What you are asked to do:
Give back exactly the lines of the material below, starting with the line with "You are a GUI" and going on through the line with "Task: Click the plus icon for Claim coupon".

Given entries:
══════

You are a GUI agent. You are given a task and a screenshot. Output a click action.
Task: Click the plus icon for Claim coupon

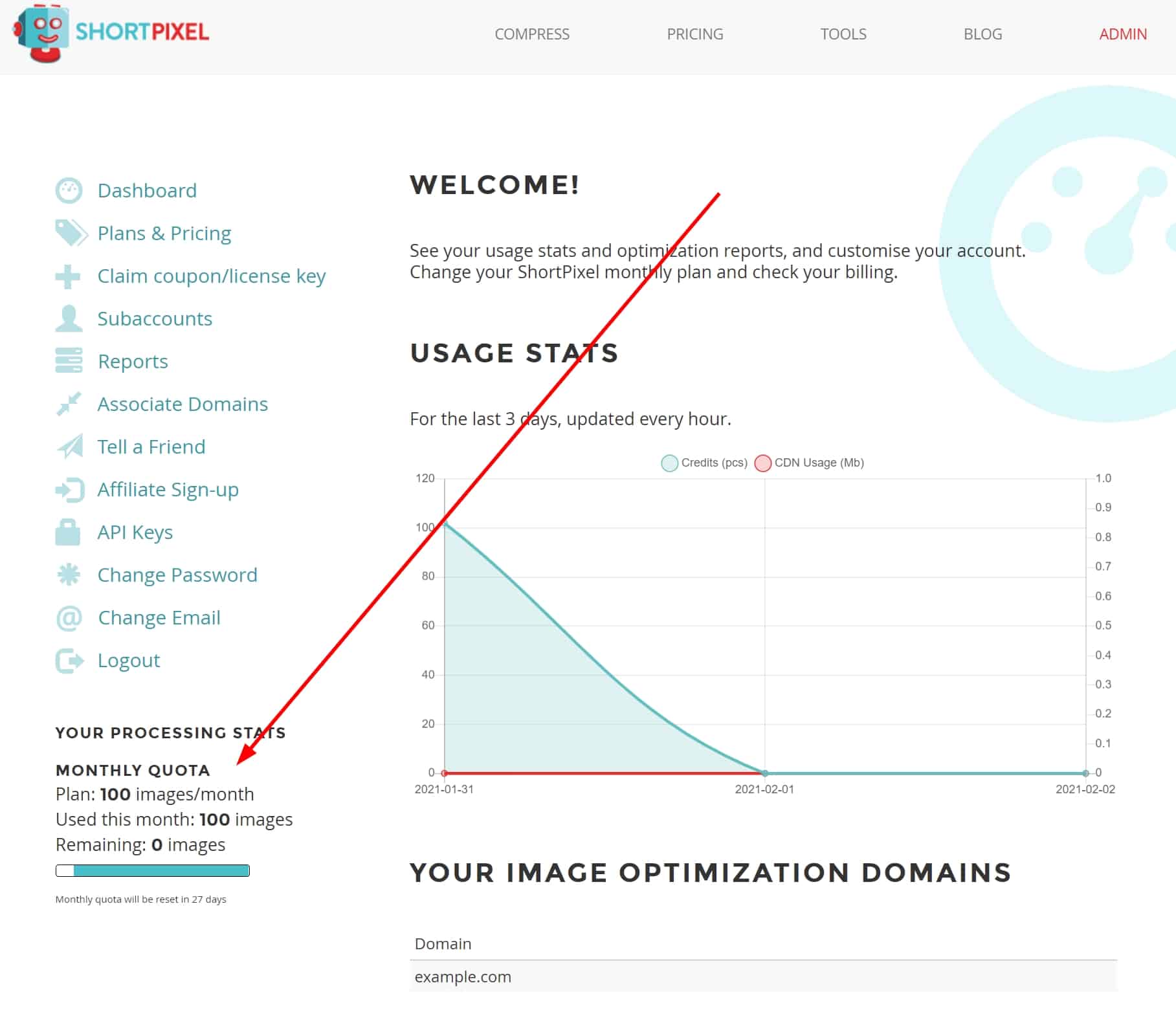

══════

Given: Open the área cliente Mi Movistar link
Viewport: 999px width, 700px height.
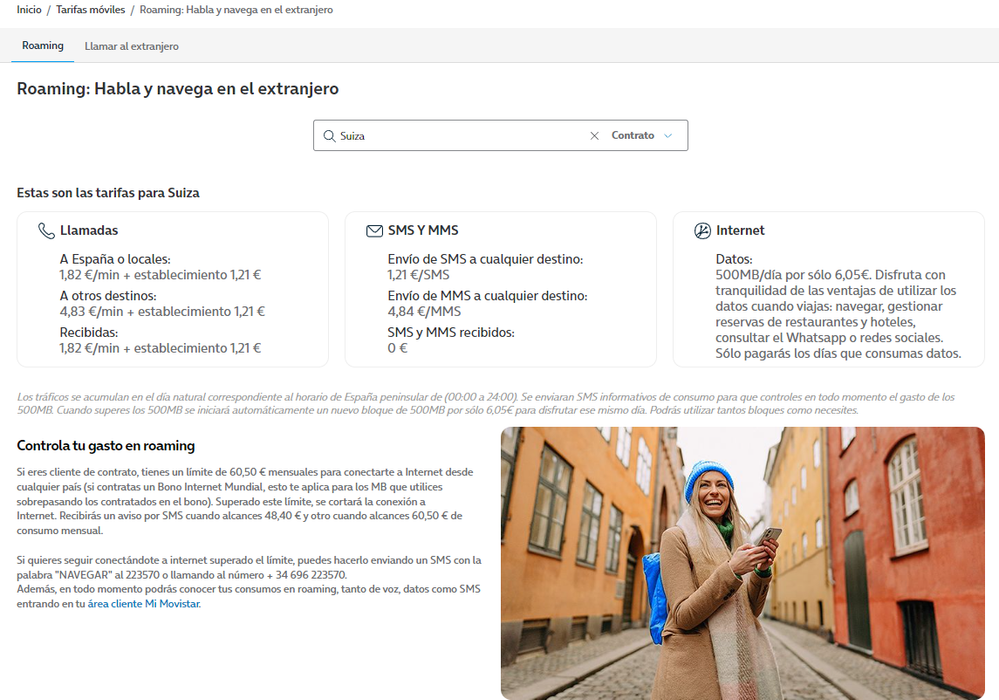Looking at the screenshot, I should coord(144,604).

══════

Solution:
You are a GUI agent. You are given a task and a screenshot. Output a click action.
Task: Click the plus icon for Claim coupon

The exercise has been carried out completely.